ClickHouse ingests from Kafka into MergeTree via materialized views. Each insert becomes a part that is queryable immediately, while merges and any deduplication run in the background. It is at-least-once by default. Duplicates can appear until merges complete, and forcing dedup at read adds latency and CPU, with merge timing sometimes causing brief count swings.

Pinot, however, chose a serving-first path. We consume per partition into a mutable segment, build indexes inline, then seal on row, time, or size thresholds and publish immediately so queries see new data right away. Enforcing end-to-end exactly-once across Kafka and Pinot would add coordination that slows publishes. We intentionally run at-least-once to keep freshness and availability high, and when we seal and commit the controller coordinates a single authoritative commit so every replica downloads the same sealed bytes and serves an identical snapshot. This gives a predictable publish cadence and consistent view across replicas without waiting on background merges.

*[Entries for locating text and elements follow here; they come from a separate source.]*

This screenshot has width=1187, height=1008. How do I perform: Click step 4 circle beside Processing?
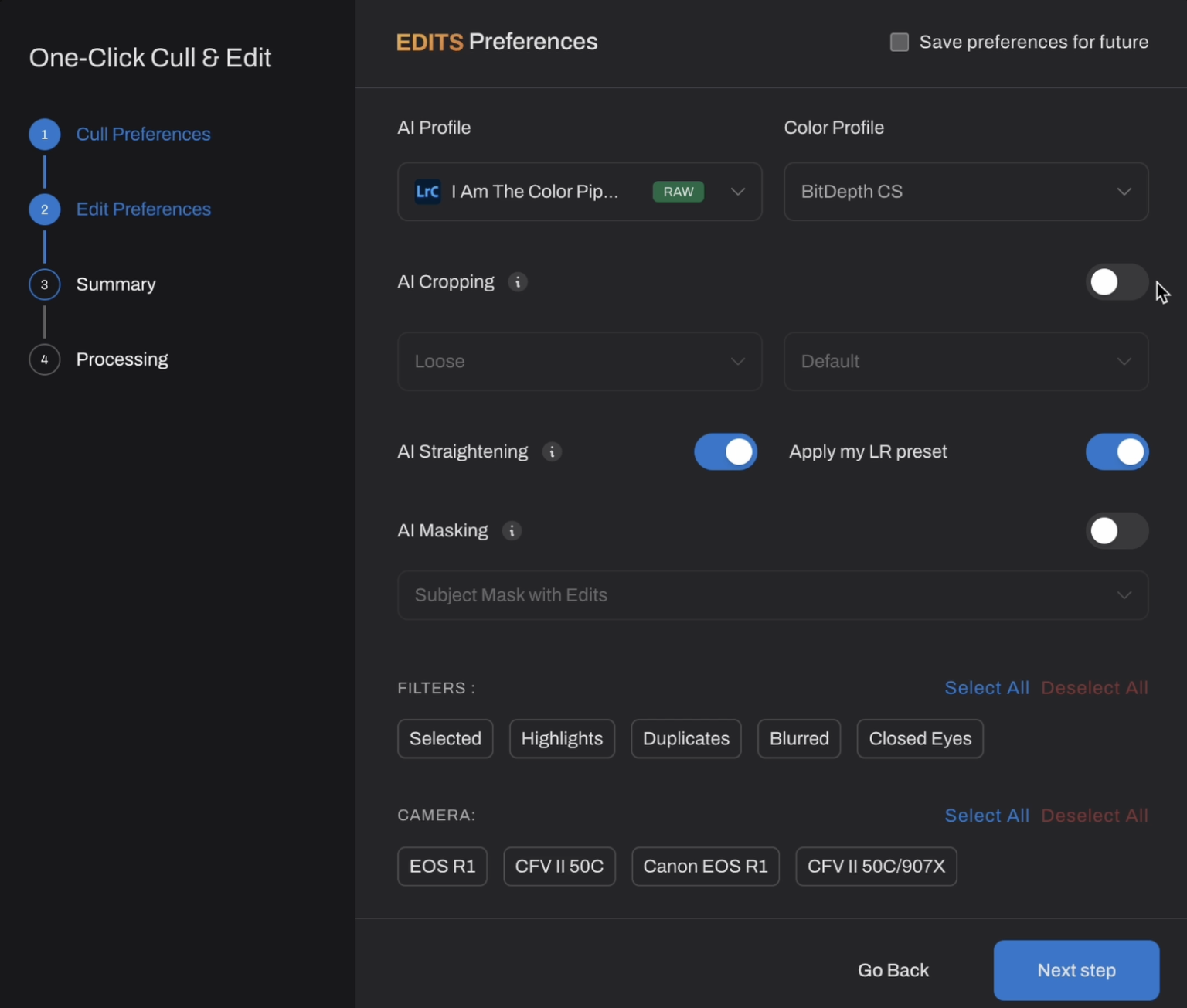pyautogui.click(x=44, y=359)
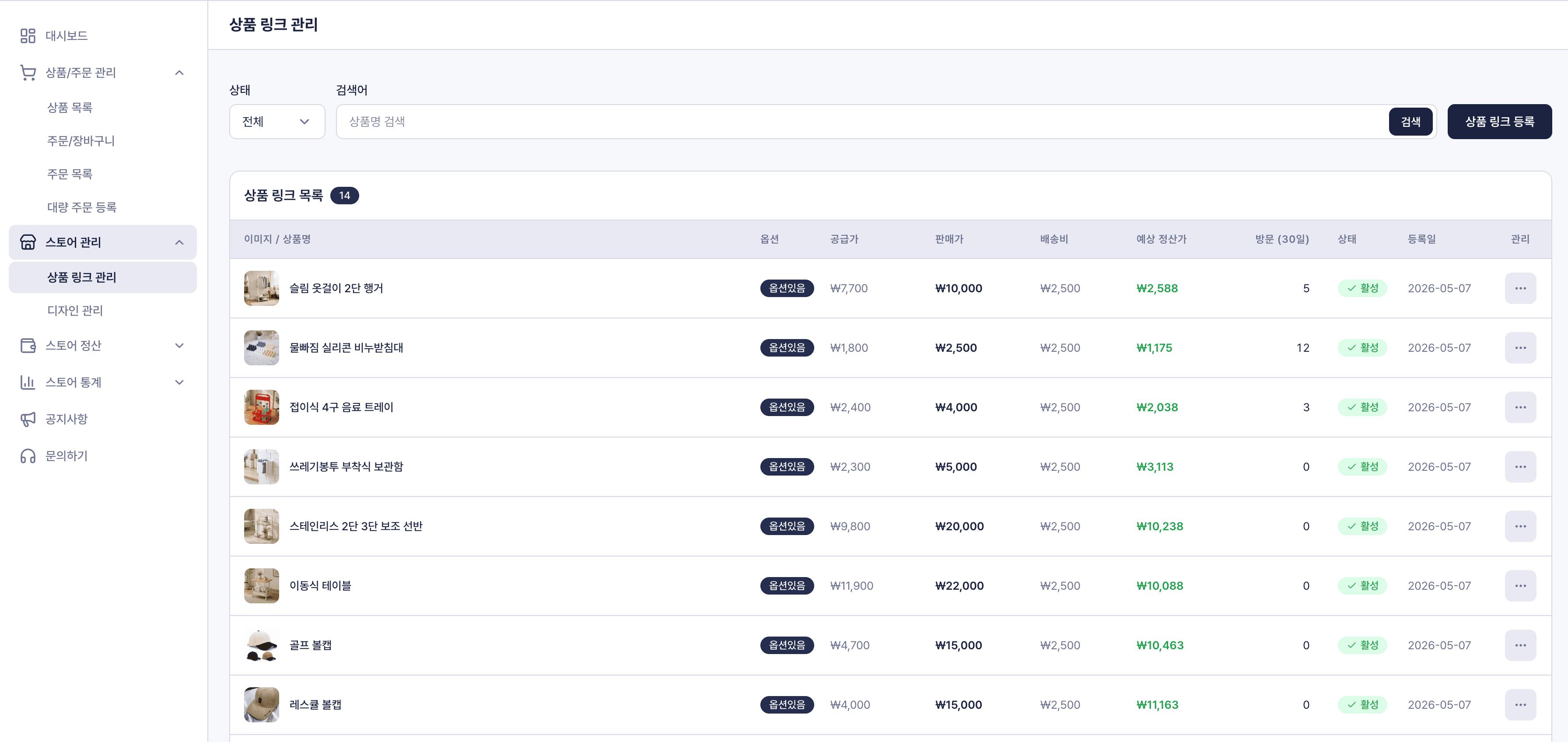
Task: Select 주문/장바구니 in the sidebar
Action: (80, 140)
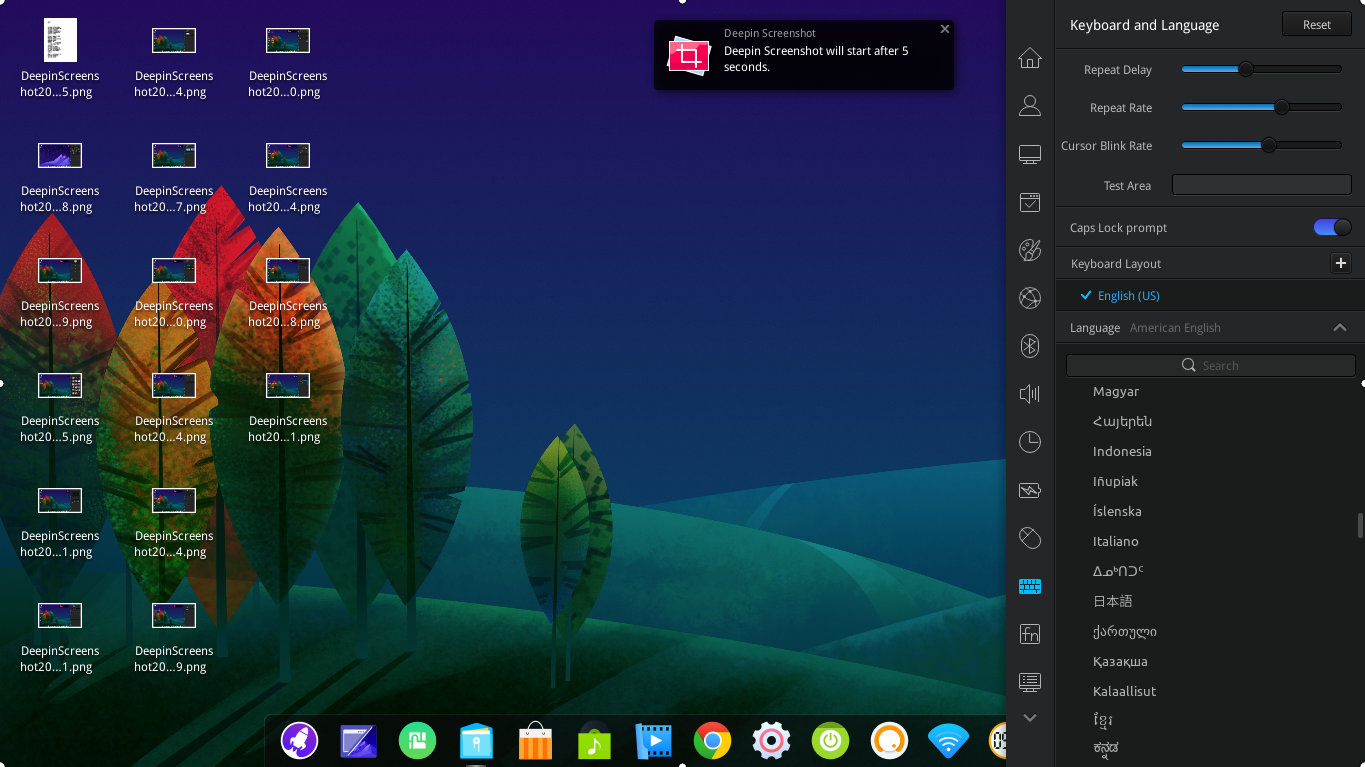Screen dimensions: 1365x767
Task: Add a new keyboard layout with plus button
Action: pos(1340,263)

Mission control: The state machine that keeps Pinot in-flight 

If ingestion is the rocket, Pinot’s consumer state machine is mission control. It ensures every step of the consume loop happens safely, even when servers fail.

To prevent chaos, Pinot manages ingestion with a Finite State Machine (FSM). This ensures operations happen in the correct order. Key states include:

  • INITIAL_CONSUMING: Begin ingestion.
  • CATCHING_UP: Synchronize with Controller-specified offsets.
  • HOLDING: Pause while awaiting further instructions.
  • CONSUMING_TO_ONLINE: Final synchronization before going online.
  • COMMITTING: Build and upload the immutable segment.
  • RETAINING/RETAINED: Retain the segment locally.
  • COMMITTED: Segment committed successfully.
  • DISCARDED: Segment discarded and replaced.
  • ERROR: A failure state for retries or intervention.

The FSM is Pinot’s mission control. It orchestrates transitions, reduces race conditions, and guarantees ingestion consistency.

Mission accomplished (for now)

That concludes the flight, from Kafka bytes flowing through partitions to fully queryable Pinot segments. We examined how the consume loop processes events step by step, how flush thresholds prevent runaway growth, and how the FSM ensures order amid complexity. The outcome: a fast, resilient ingestion pipeline that turns raw streams into structured insights.

Yet this is only part of the journey. The greater challenge lies in maintaining consistency across replicas. When multiple servers ingest the same data, all must agree on what “committed” truly means. Pinot’s commit protocol addresses this, serving as the air-traffic control tower for distributed ingestion. That, however, is a mission for the next chapter.